YOUR OBJECTIVE ->
Once you find the line containing "Task: Select the Notary tab", please retype it and every line after it to the end of the entries, exactly and with nothing added.

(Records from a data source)
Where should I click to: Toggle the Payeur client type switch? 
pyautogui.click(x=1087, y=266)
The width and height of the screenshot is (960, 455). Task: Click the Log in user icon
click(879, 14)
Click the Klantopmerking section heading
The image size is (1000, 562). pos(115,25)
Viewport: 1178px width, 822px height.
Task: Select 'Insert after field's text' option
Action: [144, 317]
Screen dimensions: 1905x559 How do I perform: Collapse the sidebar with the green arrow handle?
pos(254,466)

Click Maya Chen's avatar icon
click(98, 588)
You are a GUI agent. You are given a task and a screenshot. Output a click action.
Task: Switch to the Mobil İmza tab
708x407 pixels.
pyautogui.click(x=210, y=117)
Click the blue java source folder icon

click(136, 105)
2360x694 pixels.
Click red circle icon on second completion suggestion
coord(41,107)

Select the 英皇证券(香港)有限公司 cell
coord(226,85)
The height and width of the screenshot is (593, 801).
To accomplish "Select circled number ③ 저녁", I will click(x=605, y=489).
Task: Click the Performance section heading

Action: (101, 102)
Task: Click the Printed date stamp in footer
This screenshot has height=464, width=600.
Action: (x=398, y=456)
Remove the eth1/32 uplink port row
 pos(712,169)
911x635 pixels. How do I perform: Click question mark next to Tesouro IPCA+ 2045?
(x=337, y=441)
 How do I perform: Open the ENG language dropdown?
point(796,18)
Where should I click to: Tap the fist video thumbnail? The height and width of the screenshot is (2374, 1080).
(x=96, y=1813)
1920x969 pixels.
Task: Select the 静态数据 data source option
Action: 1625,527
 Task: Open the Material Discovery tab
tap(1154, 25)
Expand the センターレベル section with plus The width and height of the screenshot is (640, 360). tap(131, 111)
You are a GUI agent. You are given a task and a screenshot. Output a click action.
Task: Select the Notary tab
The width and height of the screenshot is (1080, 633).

ANSWER AREA ->
Task: Select the Notary tab
The width and height of the screenshot is (1080, 633).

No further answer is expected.